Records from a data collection
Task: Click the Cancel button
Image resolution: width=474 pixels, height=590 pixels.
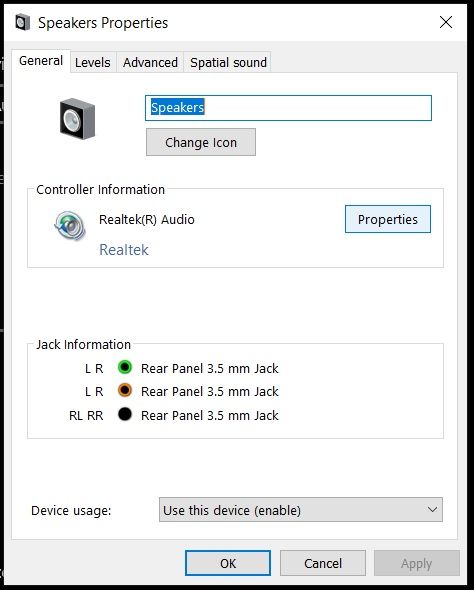Action: click(x=323, y=563)
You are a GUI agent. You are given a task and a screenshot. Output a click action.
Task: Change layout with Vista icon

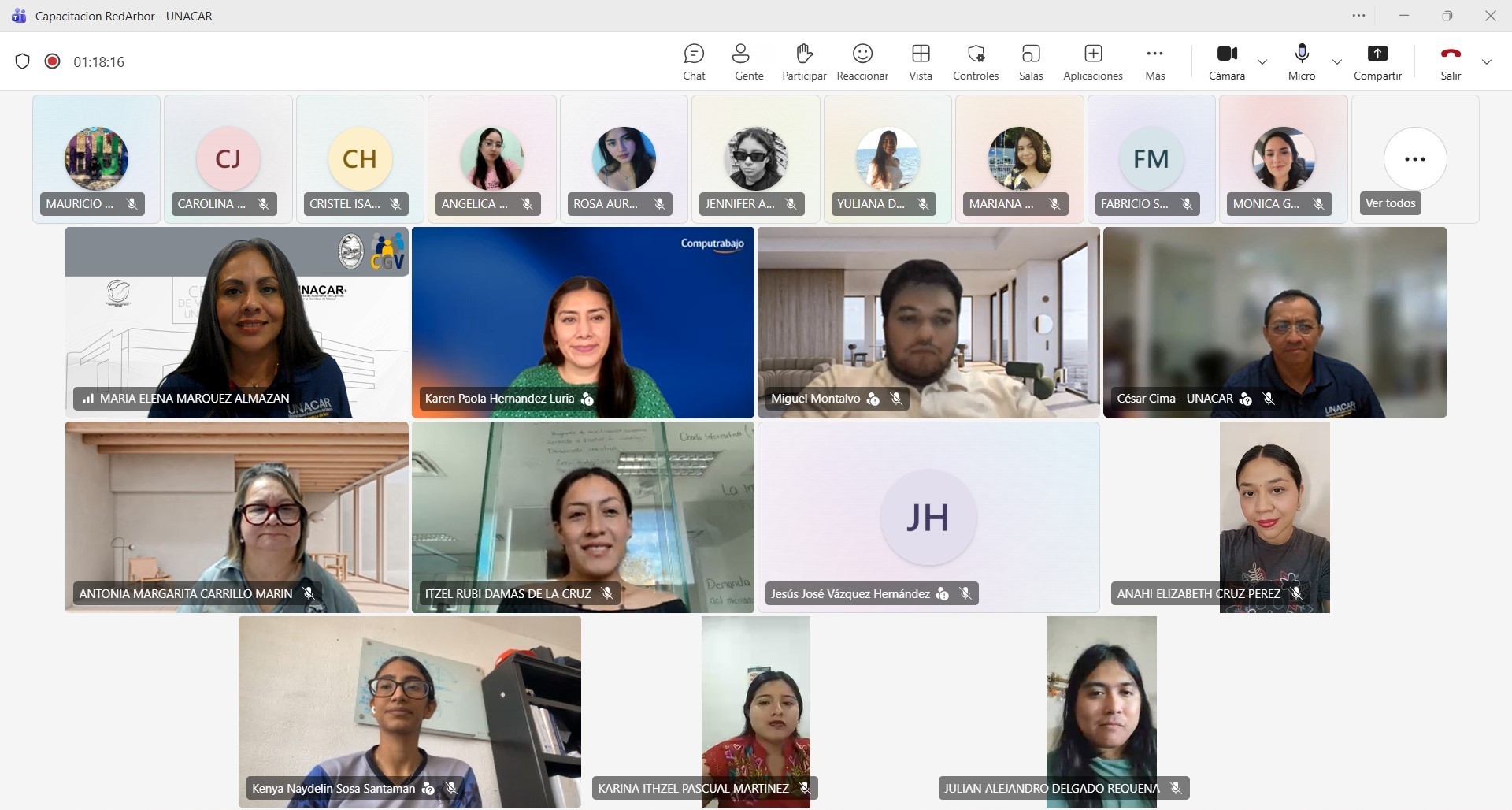click(920, 61)
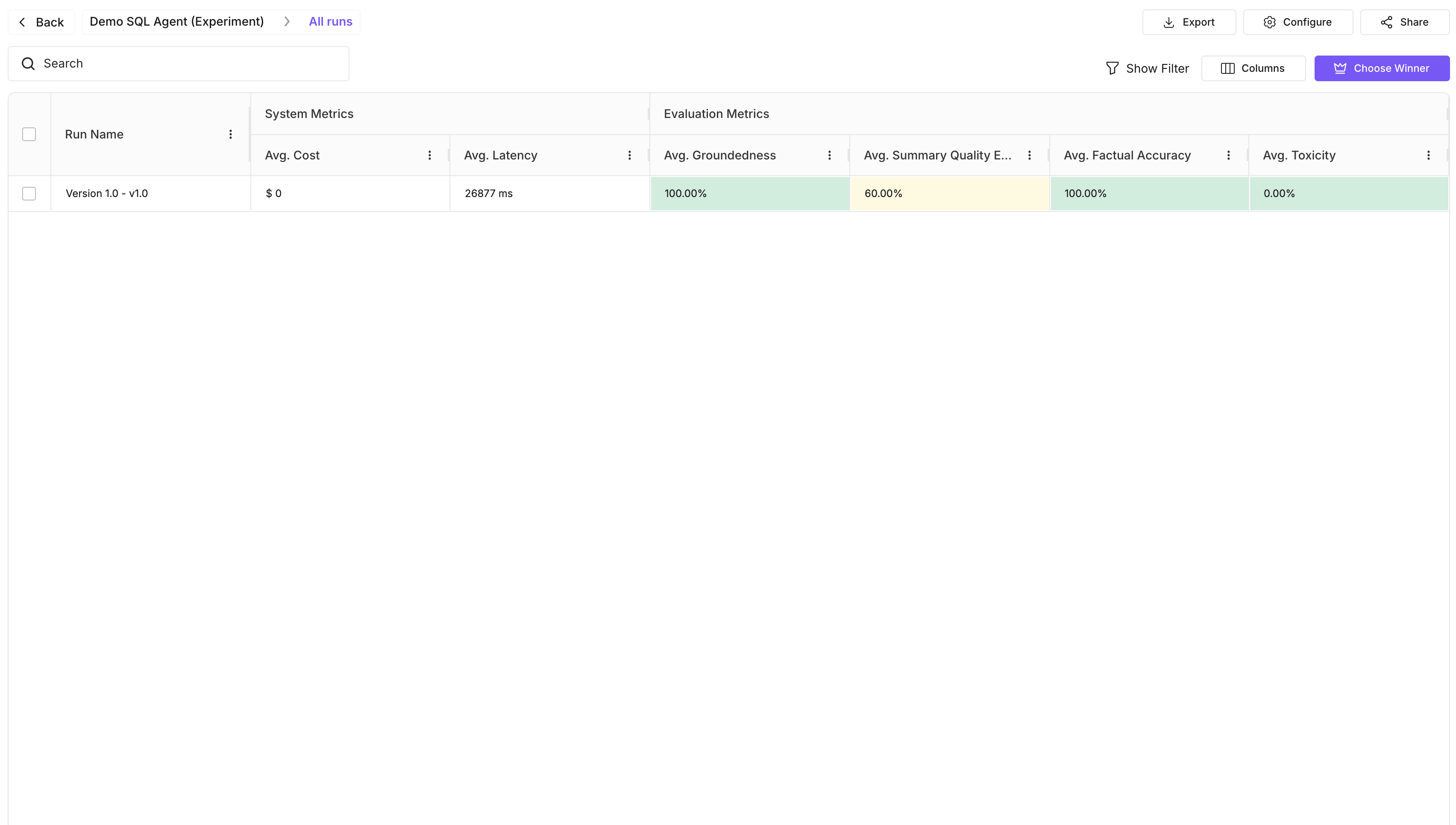This screenshot has width=1456, height=825.
Task: Click the Export download icon
Action: pos(1168,22)
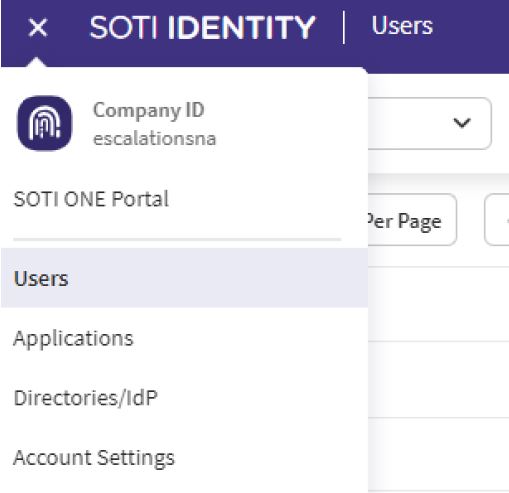Select the third row in the users table
The width and height of the screenshot is (509, 493).
coord(438,455)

Requirements: Please copy every line of the records above exactly as they appear, leaving the pictures out.

Expected answer:
Task: Click the Cancel button
Image resolution: width=474 pixels, height=590 pixels.
Action: click(x=323, y=563)
You are a GUI agent. You are given a task and a screenshot. Output a click action.
Task: Change layout with Vista icon

click(920, 61)
This screenshot has width=1456, height=825.
Task: Click the Export download icon
Action: pos(1168,22)
Select the third row in the users table
The width and height of the screenshot is (509, 493).
coord(438,455)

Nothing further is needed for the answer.